Oh yes, the night I wrapped myself in SARAN WRAP to go on a date with this HOTTTTT guy....everything was sweaty, and by the end of the night the wrap had bunched up and had formed this big plastic bulge under my dress. Looking back the guy wasn't worth wasting my mother's saran wrap. Lesson? Wear tummy control tights, not saran wrap on a date.
A few months back, a friend and I pretended to be celebrating out third wedding anniversary at a restaurant, hoping that we would get a discount, or a free dessert or something. We ooooh-ed, aaaaaah-ed, made googly eyes, held hands...and then GOT NOTHING....except "awwww congratulations" then of course the waitress asked us how we met and got all in our business. By this time I was past the ONE BEER limit (see drunken swing incident) and I was a happy fool...the shit that came out of my mouth was priceless. Lesson? If you're going to lie, lie sober....and find out if the restaurant offers discounts for anniversaries BEFORE the lying ensues.

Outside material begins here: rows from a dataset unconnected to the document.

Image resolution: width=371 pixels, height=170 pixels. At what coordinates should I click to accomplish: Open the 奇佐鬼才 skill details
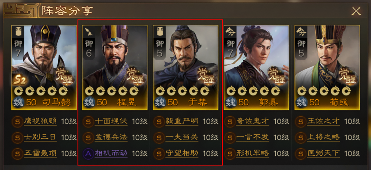coord(252,121)
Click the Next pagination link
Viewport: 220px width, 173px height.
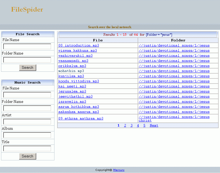tap(154, 125)
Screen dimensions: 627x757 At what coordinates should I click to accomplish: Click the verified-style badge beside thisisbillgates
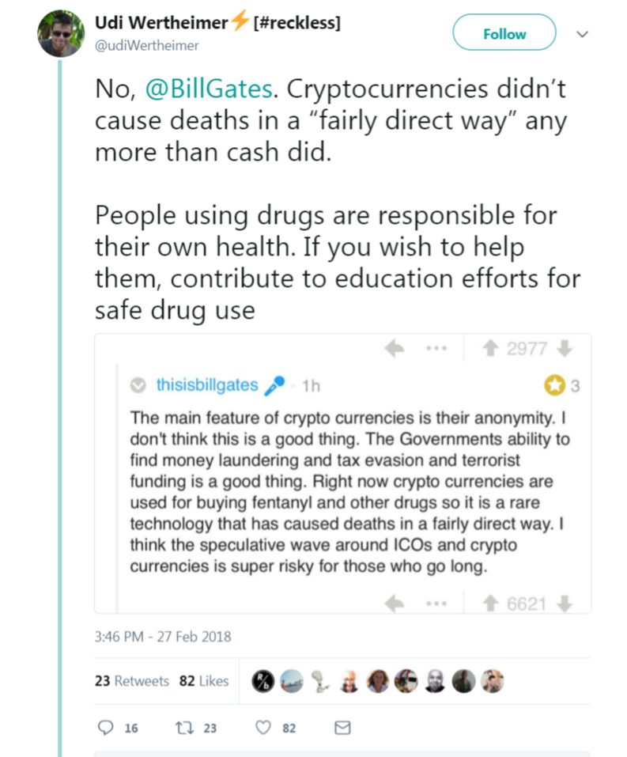[138, 386]
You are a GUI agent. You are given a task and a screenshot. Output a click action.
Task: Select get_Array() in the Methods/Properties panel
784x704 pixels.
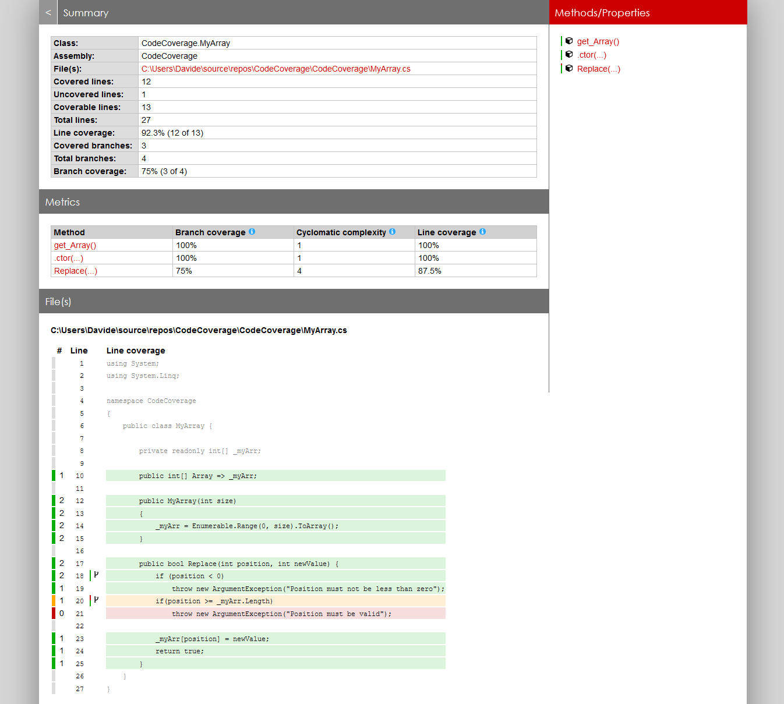point(598,41)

And lastly, at work one day...I had a Michael Jackson moment (may he R.I.P). In the middle of the office, all done up cause I had a meeting, I decided to run to my desk to obtain a file I forgot and....yup....I fell FLAT, face down on the floor....and NO ONE HELPED, I looked up and all I saw was little heads popping out of their cubicles looking for "whatever made that sound". Lesson? NEVER run in heels on a carpeted floor....NEVER!

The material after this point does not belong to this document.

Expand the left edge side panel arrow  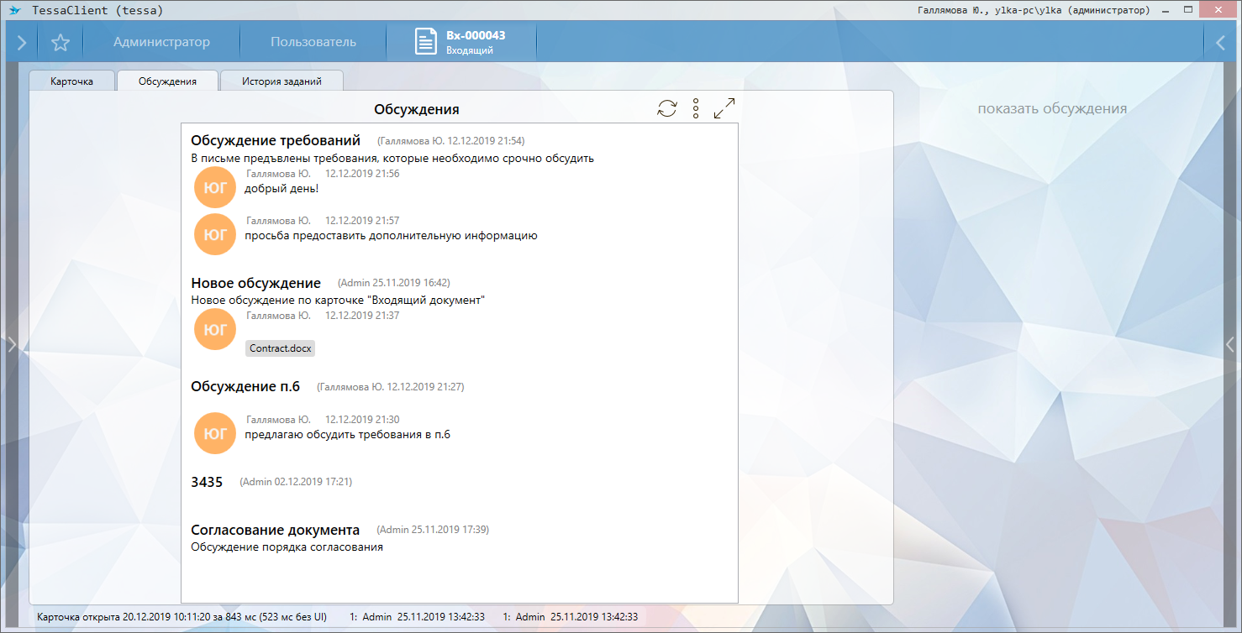coord(11,343)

These moments may seem quite tame in comparison to some others, but everytime I look back it makes me think, would I ever go back to change anything, and the answer is always no. I had fun growing up, high school was fun, college was better, and after college...well its still after college and I'm still having fun (much less after Malachi). I did what I was suppossed to do, no need to change anything. House parties....clubs....drinking....smoking (flavored cigs and a bit of sensi)...road trips...spur of the moment trips to Boston, FLA...I HAD FUN. Can't wait for Malachi to turn 18....5 down 13 to go!
LOL poor Lynn.... U think if I never spoke to you in college, u would still be sitting there not making new friends? Life is what u make it, and y would someone ever want to change their experiences. anywhooooo u've smoked before? naughty naughty girl!!!

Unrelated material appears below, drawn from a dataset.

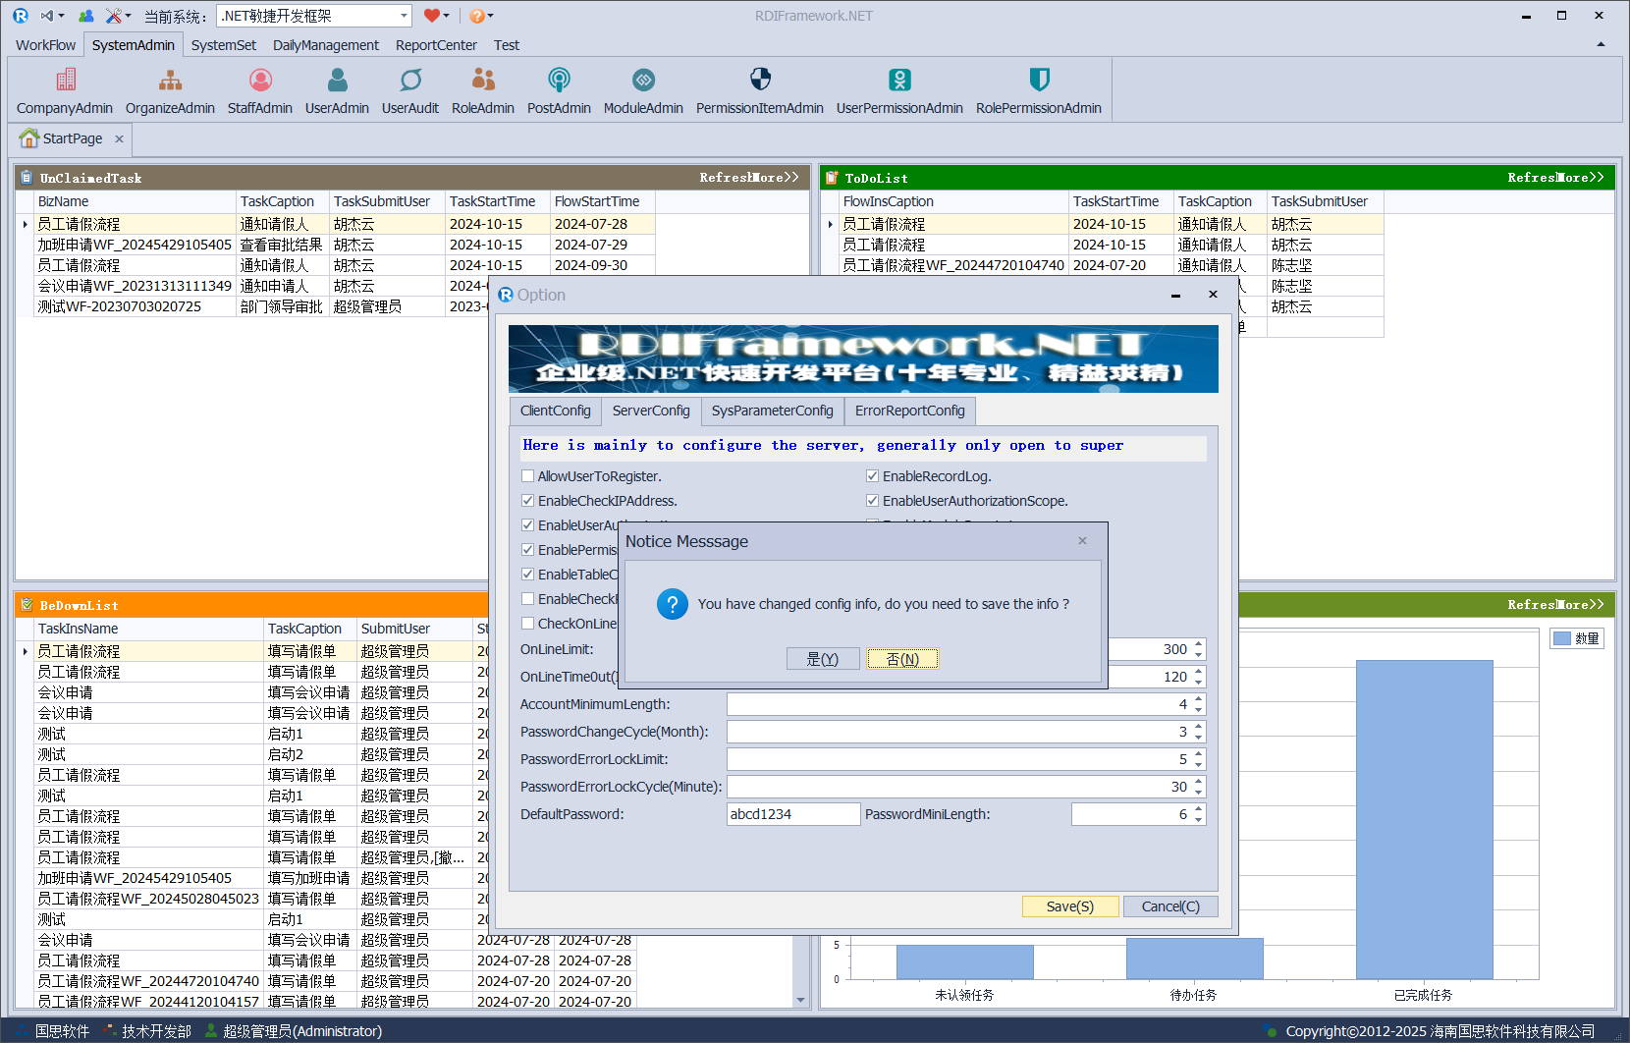Click the PermissionItemAdmin shield icon

pyautogui.click(x=760, y=81)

ReplyDeleteGirrrrrrl...I was so happy when Vanessa (the crazy italian chick with the weave) introduced us... I said finally..Caribbean people...lol!! And i only tried smoking once, nothing happened so I figured it was a bad batch.
DeleteLol Lynn. This weeks blog is funny! That "lab accidents" brings back other humorous lab incidents. You lucky it wasn't a lab with Ms Pilgrim when you did that. The saran wrap one...um... ok!
ReplyDeleteAs for the clumsy and falling type moments, I unfortunately over identify. I've gotten a "little" better, but as I was boasting to someone in a conversation recently - I am now an expert at falling. I have fallen "up the stairs" in SJC. I've fallen into the class garbage bin too many times to count in Form 3 after my habit of rocking the chair too far back on a daily basis; "Up the hill" by AHS during some Tea and Fair, down the steps by the gate in SJC in front of my students at the time (they never let me forget till Graduation)... and many many more.
Now I still trip but I've mastered the art of not falling on my face or getting injured - hence my boast:)
The free treats on special occasions have actually worked the other way for me. I've gotten offers with friends when we were doing nothing other than cracking up loudly in the establishment :) But of course we didn't admit that when asked if it was a birthday/anniversary/celebration etc...just went with the flow and enjoyed the treats.
I think all of those experiences help make life more enjoyable and the lessons learnt are fun to remember even if occasionally embarrassing (eg the falls or saran wrap???)
Oh wow Nathifa, you're making me look less clumsy...lol...is that possible? I was terrified of Ms. Pilgrim, I dont think i woujld have been daydreaming about my little boyfriend in her class...she would have seen my thoughts for sure.
DeleteLMAO!!! Hey, at least we learned about a great new drink!